Grief and Loss
Dealing with dumb comments
As hard as it may be, try to remember that they are not deliberately trying to be insensitive or say things that are stupid. It’s just that death makes most people really uncomfortable. Because they don't have the right words to express themselves, they feel the need to fill the space with these sorts of unhelpful comments.
Here is a selection of the most common ones. If you feel brave you can actually use the responses (or put them into your own words) or they might just give you a bit of a laugh.
They are in a better place now. They don't have to suffer anymore.
Really – better than being alive and well and here with me? And yes I know that they aren’t in pain anymore but I am.
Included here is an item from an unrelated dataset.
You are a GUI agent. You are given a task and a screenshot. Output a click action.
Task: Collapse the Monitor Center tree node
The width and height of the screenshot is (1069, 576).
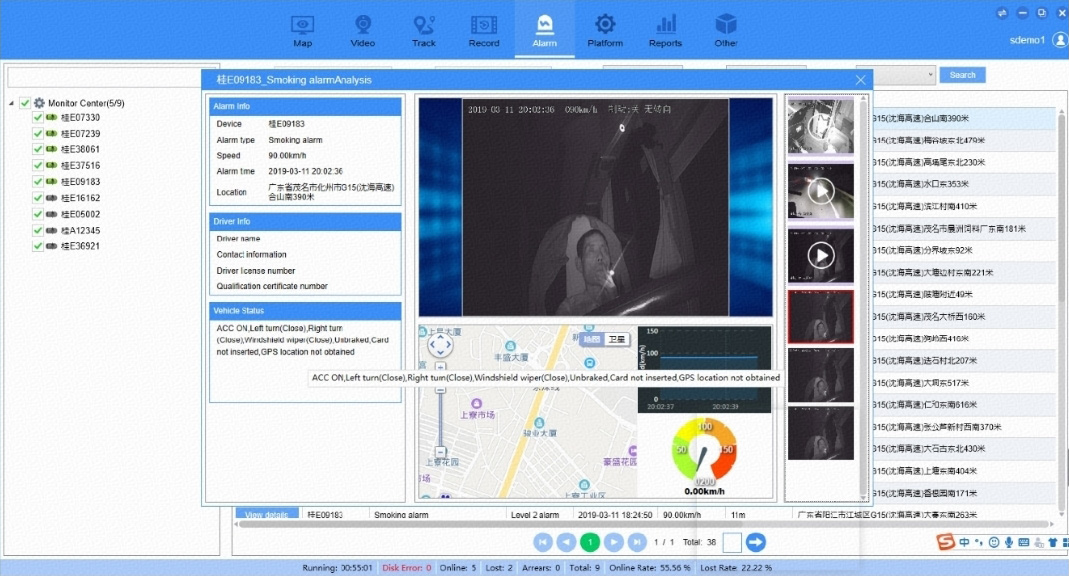[x=11, y=104]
And I would give anything to have them here with me, not anywhere else, better place or not!
This assumes that I believe in some sort of after-life – well maybe I don’t!
If you look around, there's always someone worse off.
Thanks for that but right now all I can focus on is the fact that I have just had one of the most important people in my life die and I don’t really have the energy to think about anyone else.
Keep your chin up.
Why, because that makes it easier for you? Actually all I really want to do is scream, cry, yell, run away, punch something or someone and I’m sorry if that makes you feel uncomfortable.
You're only given as much as you can handle.
Who made that one up? Who decides that and who gives it out? Maybe I would have liked a choice in the things I get to handle?
It's God's will, or, God only takes the special ones.
Firstly don’t assume that I believe in God. Secondly that doesn’t make it any easier. And finally, why wasn’t it God’s will to let them live?
If being special means dying young then I hope I’m really not special.
Well at least you had them for (insert appropriate number) years.
And that’s supposed to make me feel better how? And if I live until I’m 85 that will mean that I have missed out on having them for…. (insert appropriate number) years.
I know just how you feel.
No, you don't. No one else can know how this feels for me. Everyone's feelings are unique to them. I can’t begin to tell you how much it pisses me off when you say that.
Now you have to be the man/woman of the house.
Do I? I’m not so sure that I want to be. I was quite happy when my mum or dad was, thank you. Have you forgotten that I am still a young person?